WHAT THE TASK ASKS: Copy everything from the line containing "715x308 pixels. How" down to the end of the records, swapping "More settings" for "Advanced settings" and changing nothing else. Leave the pictures out.

ITEMS:
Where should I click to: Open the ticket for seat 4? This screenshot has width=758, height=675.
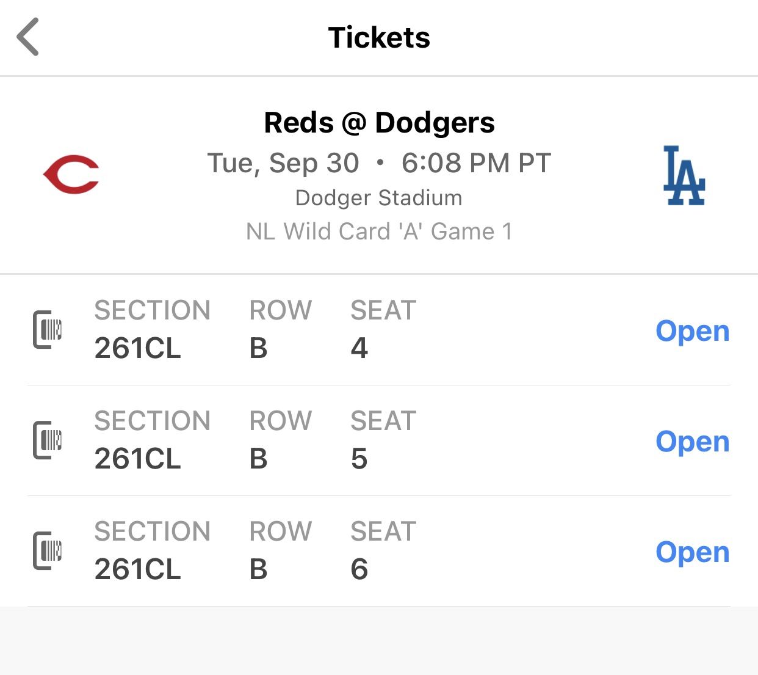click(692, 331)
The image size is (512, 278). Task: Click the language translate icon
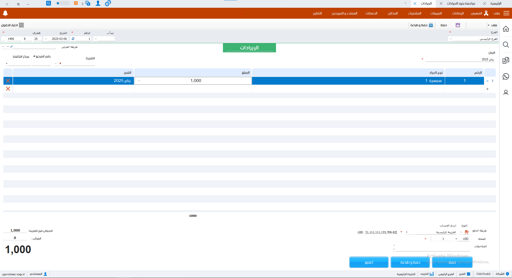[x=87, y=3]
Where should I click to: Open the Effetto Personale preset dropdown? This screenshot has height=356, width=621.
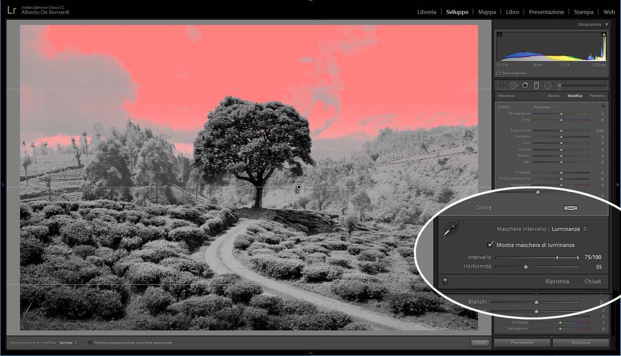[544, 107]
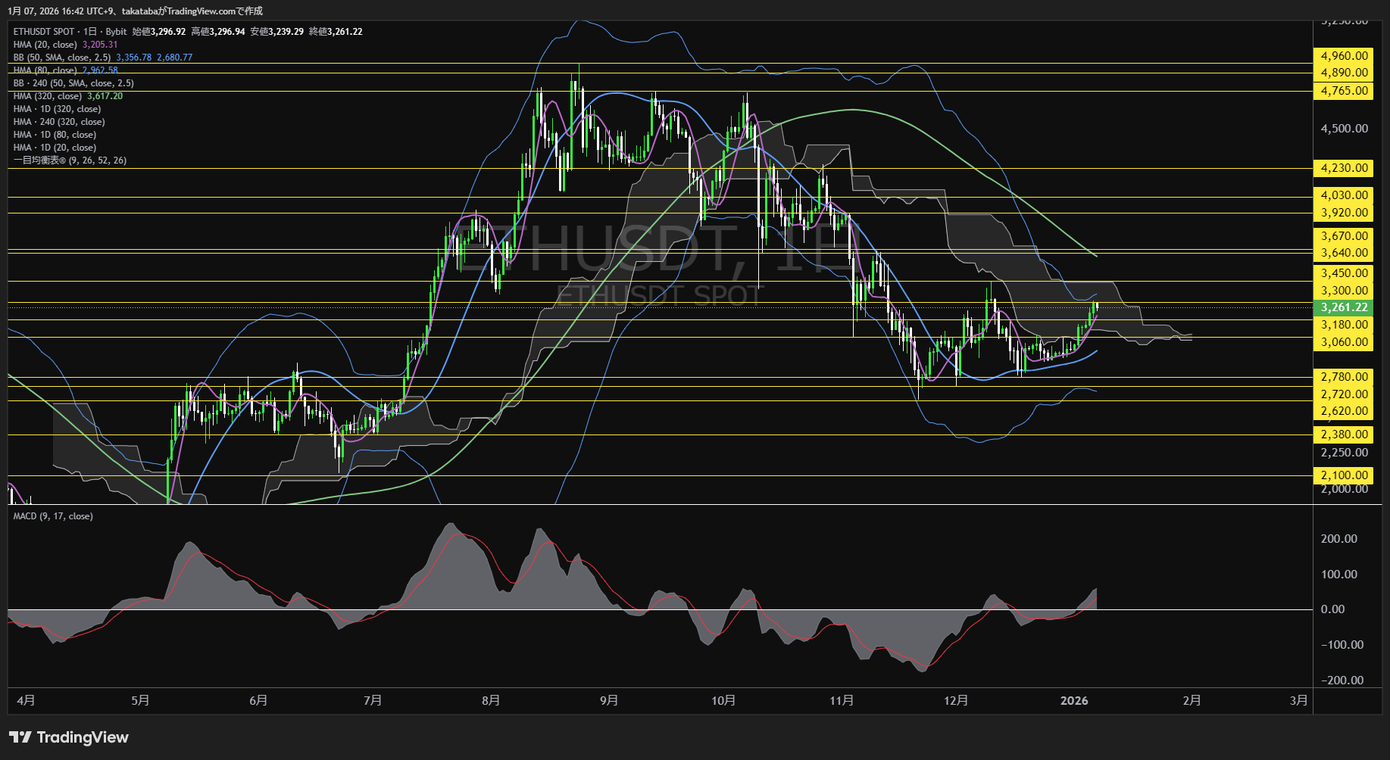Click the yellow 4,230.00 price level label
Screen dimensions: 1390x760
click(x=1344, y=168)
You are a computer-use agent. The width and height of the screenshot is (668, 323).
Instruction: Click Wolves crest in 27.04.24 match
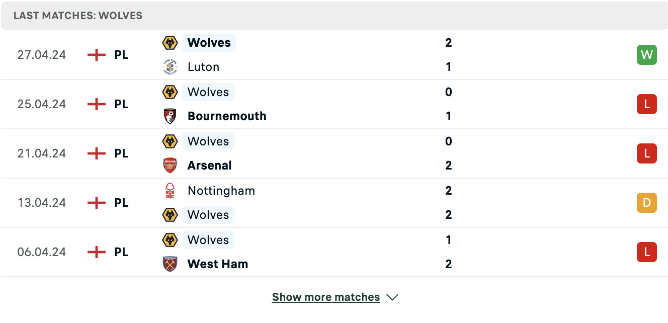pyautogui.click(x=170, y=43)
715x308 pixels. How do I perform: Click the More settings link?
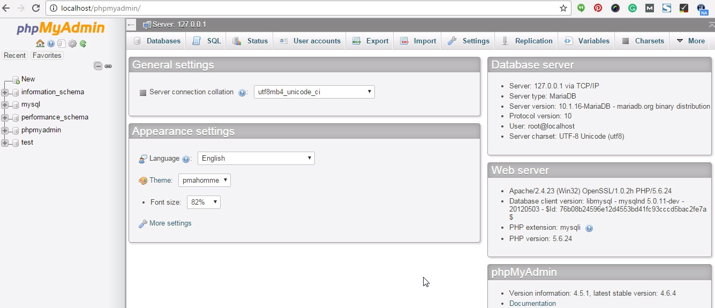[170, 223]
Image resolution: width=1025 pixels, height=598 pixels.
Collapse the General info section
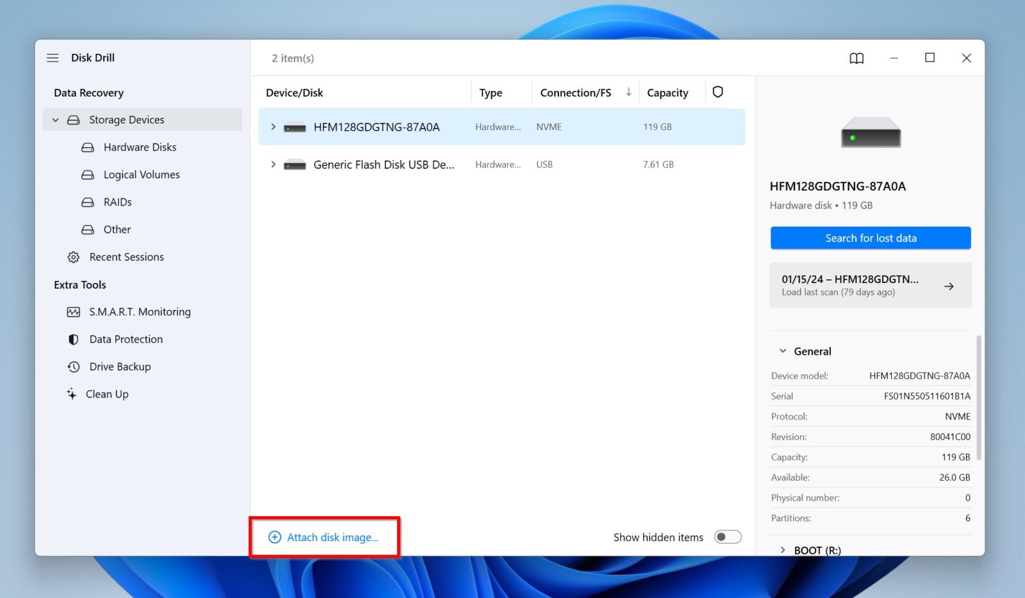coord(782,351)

WRITTEN RESPONSE:
715x308 pixels. How do I perform: Click the Advanced settings link?
[170, 223]
Image resolution: width=1025 pixels, height=598 pixels.
Collapse the General info section
coord(782,351)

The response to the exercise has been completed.